Yuri Vladimirovich Riznichenko was born on September 28, 1911. In 1926-29 he studied at Kiev Reclamation Vocational School. In 1928-30 he worked in the parties of the Ukrainian Geological Exploration Department in the positions of a collector, topographer and draftsman. In 1930 he entered the Kiev Institute of Railways, but in the same year the institute moved to Dnepropetrovsk, and Riznichenko was transferred to the second year of the geophysical faculty of Kiev Mining and Geological Institute. In 1935, he received a diploma and was drafted into the army. After demobilization in 1936, he moved to Moscow, where he began working under the guidance of Professor G. A. Gamburtsev in the seismic laboratory of the All-Union Office of Geophysical Exploration. In 1938, he was invited by Gamburtsev to the newly created Institute of Theoretical Geophysics of the USSR Academy of Sciences in the Department of Physical methods of mineral Exploration, where he worked all his life, holding positions from a junior researcher to the head of the laboratory.
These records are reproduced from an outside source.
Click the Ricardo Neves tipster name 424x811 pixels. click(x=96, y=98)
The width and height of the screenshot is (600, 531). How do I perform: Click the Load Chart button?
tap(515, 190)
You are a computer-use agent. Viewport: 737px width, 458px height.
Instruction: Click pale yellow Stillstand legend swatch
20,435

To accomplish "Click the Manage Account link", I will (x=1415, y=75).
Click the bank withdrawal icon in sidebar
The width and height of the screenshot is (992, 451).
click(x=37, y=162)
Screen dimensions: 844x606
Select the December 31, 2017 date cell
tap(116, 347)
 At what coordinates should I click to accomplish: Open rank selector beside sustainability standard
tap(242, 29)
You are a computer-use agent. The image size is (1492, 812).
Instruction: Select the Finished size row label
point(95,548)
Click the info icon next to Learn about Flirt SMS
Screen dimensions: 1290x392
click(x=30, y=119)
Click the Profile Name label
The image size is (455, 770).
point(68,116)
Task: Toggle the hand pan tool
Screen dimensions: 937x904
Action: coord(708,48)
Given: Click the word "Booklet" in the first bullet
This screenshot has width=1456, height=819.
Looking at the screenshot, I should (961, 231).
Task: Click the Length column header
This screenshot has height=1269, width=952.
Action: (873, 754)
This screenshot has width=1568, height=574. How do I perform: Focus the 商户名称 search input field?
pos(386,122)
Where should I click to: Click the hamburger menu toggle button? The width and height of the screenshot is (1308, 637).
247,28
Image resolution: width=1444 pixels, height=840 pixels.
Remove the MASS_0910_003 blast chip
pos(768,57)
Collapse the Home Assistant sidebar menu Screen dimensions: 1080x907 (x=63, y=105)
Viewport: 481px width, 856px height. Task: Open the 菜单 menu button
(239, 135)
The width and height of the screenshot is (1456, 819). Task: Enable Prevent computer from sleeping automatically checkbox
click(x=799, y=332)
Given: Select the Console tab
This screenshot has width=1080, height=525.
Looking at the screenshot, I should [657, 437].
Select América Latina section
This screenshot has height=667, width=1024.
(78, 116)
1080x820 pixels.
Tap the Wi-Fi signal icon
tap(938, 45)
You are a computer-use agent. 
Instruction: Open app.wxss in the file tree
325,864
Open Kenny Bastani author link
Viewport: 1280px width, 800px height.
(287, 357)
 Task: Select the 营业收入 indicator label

Since 1938, he conducted scientific activities at the Geophysical Institute (since 1956, the Institute of Physics of the Earth) of the Academy of Sciences of the USSR. He developed a kinematic method of interpretation of seismic data – the method of time fields. In the early 1960s, he took part in the Geneva negotiations on the prohibition of nuclear tests. He was awarded two Orders of the Red Banner of Labor, the Medal «For Labor Valor», the Medal «For Valiant Labor in the Great Patriotic War of 1941-1945», the Medal «In memory of the 800th anniversary of Moscow».